Quite overpowered by the magnificence of these transactions, I asked him where the ships he insured mostly traded to at present?

“I haven’t begun insuring yet,” he replied. “I am looking about me.”

Somehow, that pursuit seemed more in keeping with Barnard’s Inn. I said (in a tone of conviction), “Ah-h!”

“Yes. I am in a counting-house, and looking about me.”

“Is a counting-house profitable?” I asked.

“To – do you mean to the young fellow who’s in it?” he asked, in reply.

“Yes; to you.”

“Why, n-no: not to me.” He said this with the air of one carefully reckoning up and striking a balance. ”Not directly profitable. That is, it doesn’t pay me anything, and I have to – keep myself.” (Dickens 1993, 182-3)

Pockets are also the sign of the keeping of secrets, as enacted in Jaggers, who is described as putting his hand in his trousers pocket, ‘as if the pocket were full of secrets’ (Dickens 1993, 241).

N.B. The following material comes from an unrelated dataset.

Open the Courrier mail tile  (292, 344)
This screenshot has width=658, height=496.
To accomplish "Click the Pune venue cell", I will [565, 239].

Jaggers’s subordinate, Wemmick, has the same self-enclosing gesture: ‘His personal recognition of each successive client was comprised in a nod, and in his settling his hat a little easier on his head with both hands, and then tightening the post-office, and putting his hands in his pockets’. Wemmick is even turned into a version of the horizontally-disposed deceased siblings:

Mr. Jaggers stood, according to his wont, before the fire. Wemmick leaned back in his chair, staring at me, with his hands in the pockets of his trousers, and his pen put horizontally into the post. The two brutal casts, always inseparable in my mind from the official proceedings, seemed to be congestively considering whether they didn’t smell fire at the present moment. (Dickens 1993, 406)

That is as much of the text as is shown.